Le Service de police de la Ville de Montréal enquête sur des actes de vandalisme commis dans la nuit du 29 au 30 avril, dans les locaux de la Corporation des propriétaires immobiliers du Québec, situés sur le boulevard Marcel-Laurin, près de la rue Baudet, dans l’arrondissement de Saint-Laurent.

Daniel Renaud Daniel Renaud
La Presse

« Vers 8 h 40 le 30 avril, un appel a été fait au 911 pour des méfaits dans cet endroit. Lorsque les policiers sont arrivés sur les lieux, ils ont constaté un bris de vitre par lequel un ou des suspects ont introduit un boyau d’arrosage — par la fenêtre — afin d’inonder les bureaux. Les dommages causés par l’eau sont importants », raconte l’agent Caroline Chevrefils du SPVM.

Un porte-parole de la CORPIQ, Hans Brouillette, n’a pas voulu épiloguer sur l’importance des dégâts. On ignore à quelle heure exactement est survenu le méfait et si l’eau a coulé durant plusieurs heures, pendant la nuit, jusqu’à ce qu’un appel soit fait au 911.

Le crime a été revendiqué par un groupe anonyme sur un site internet qui met en ligne des nouvelles et analyses « anarchistes et antiautoritaires ». Le groupe affirme avoir rendu inopérante une caméra de surveillance le soir du méfait, une information qui n’a toutefois pas été confirmée par la police.

« Il n’y avait aucun témoin. C’est arrivé dans la nuit. Des images captées par des caméras de surveillance pourraient toutefois nous permettre d’identifier des suspects », a expliqué Mme Chevrefils.

Inacceptable et intolérable

« C’est inacceptable et intolérable. On ne peut pas s’attaquer à des idées par des actes criminels. Cela démontre un manque de capacité et de créativité », a déclaré à La Presse Hans Brouillette.

Dans son communiqué, le groupe anonyme qui revendique le méfait décrit de quelle façon il s’y serait pris. La pandémie de la CODIV-19 est en toile de fond de cet acte de vandalisme fait intentionnellement la veille du premier mai, alors que les montants mensuels des loyers sont encaissés par les propriétaires.

« La pandémie met en lumière l’hostilité que réserve la CORPIQ envers les locataires. Lorsque des dizaines de milliers de gens de plus en plus précaires peinent à joindre les deux bouts, la CORPIQ exerce des pressions sur la Régie du logement pour qu’elle reprenne les audiences d’expulsion, elle encourage les proprios à exiger les loyers comme à l’habitude et cherche à miner la crédibilité des appels à une grève des loyers internationale. La CORPIQ défend la classe qui profite de notre besoin essentiel d’avoir un toit et fait en sorte que plusieurs personnes soient privées d’un logement stable et sécuritaire », écrit le groupe revendicateur dans son communiqué.

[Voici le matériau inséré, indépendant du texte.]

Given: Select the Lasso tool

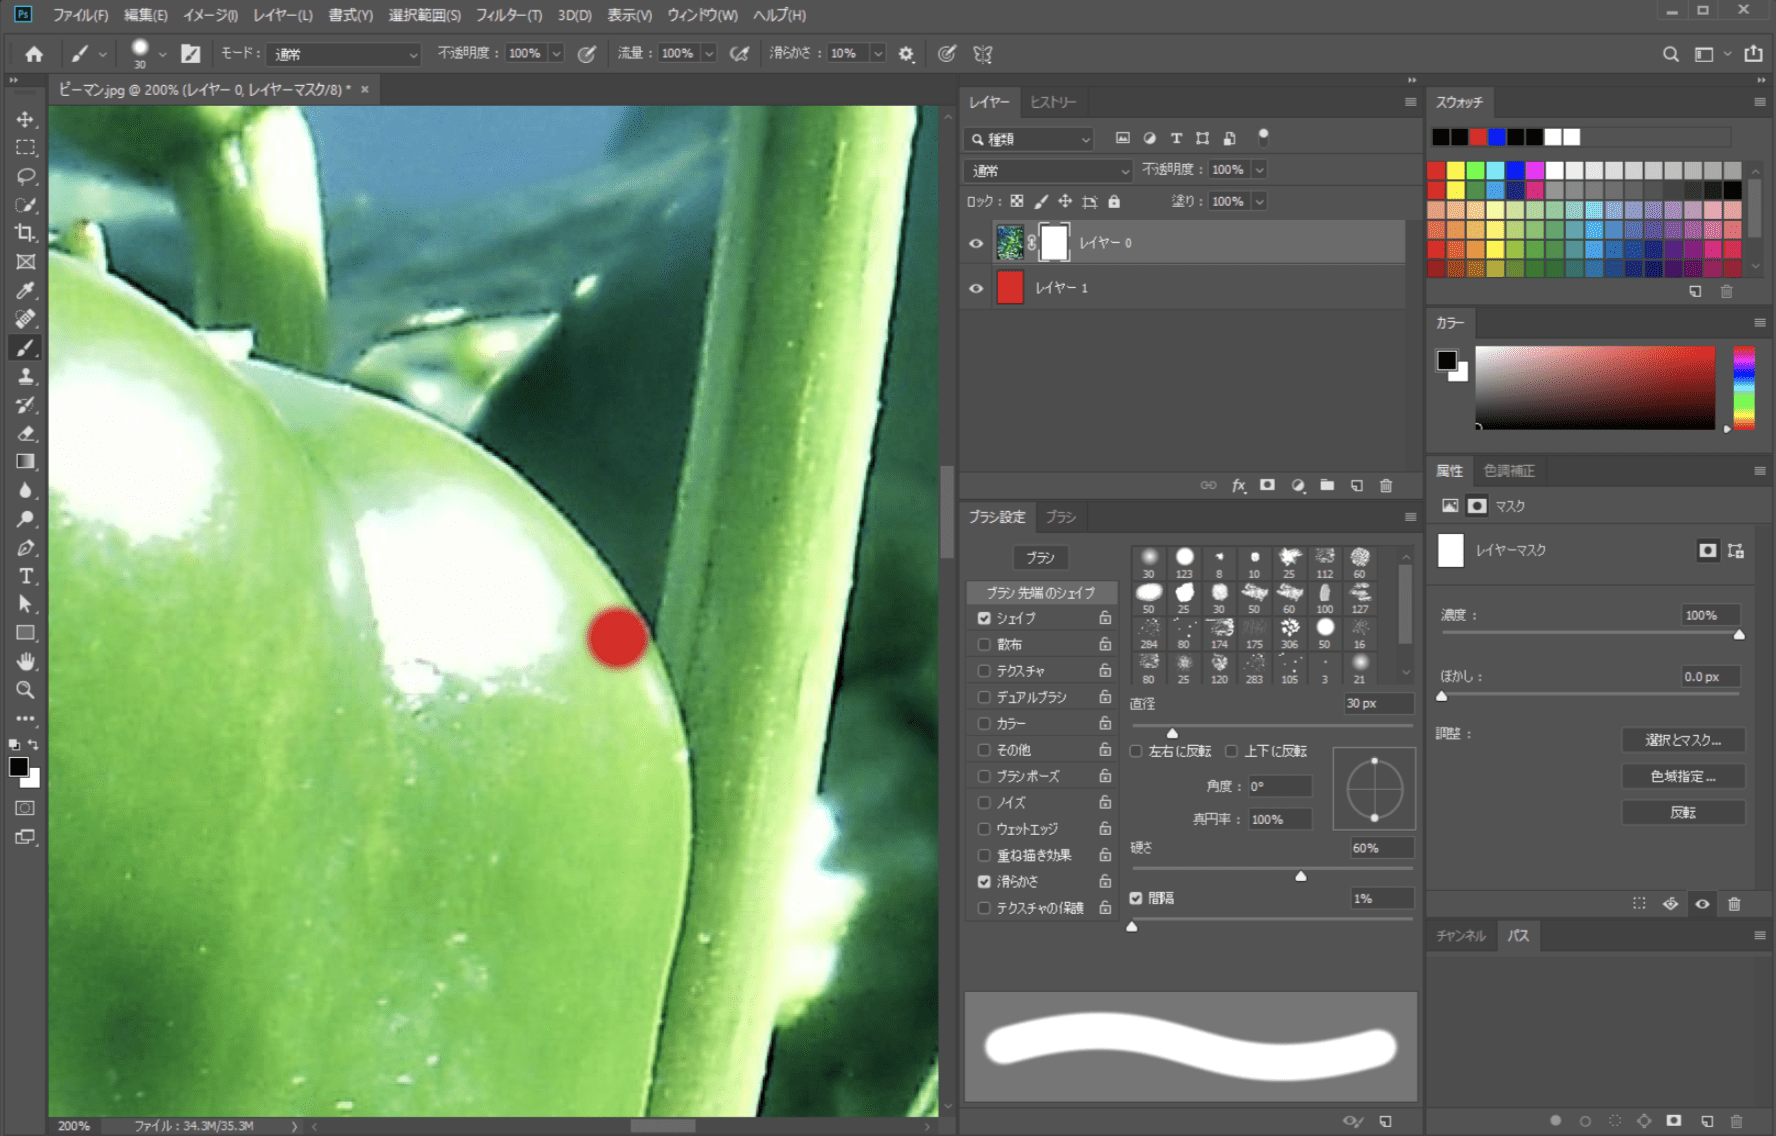Looking at the screenshot, I should (25, 176).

« On représente les propriétaires d’immeubles à logements, mais en même temps, on défend également les locataires. Nous sommes certains que les locataires n’approuvent pas ça », ajoute M.  Brouillette.

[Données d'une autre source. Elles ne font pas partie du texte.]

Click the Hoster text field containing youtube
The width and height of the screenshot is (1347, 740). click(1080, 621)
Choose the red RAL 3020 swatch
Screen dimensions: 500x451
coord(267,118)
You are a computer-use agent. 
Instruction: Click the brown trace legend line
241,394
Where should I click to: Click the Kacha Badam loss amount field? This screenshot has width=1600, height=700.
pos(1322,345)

« Ce n’est pas ce genre d’événements qui va ébranler nos convictions et nous ne changerons pas nos approches dans les causes que nous défendons. La CORPIQ continue d’opérer. On doit continuer à offrir les services aux propriétaires », conclut-il.

« Je condamne fermement cet acte de vandalisme à l’endroit de la CORPIQ. J’invite tous les groupes, tant de propriétaires que de locataires, à dénoncer ce méfait. C’est inacceptable », a pour sa part déclaré par gazouillis hier la ministre des Affaires municipales et de l’Habitation du Québec, Andrée Laforest.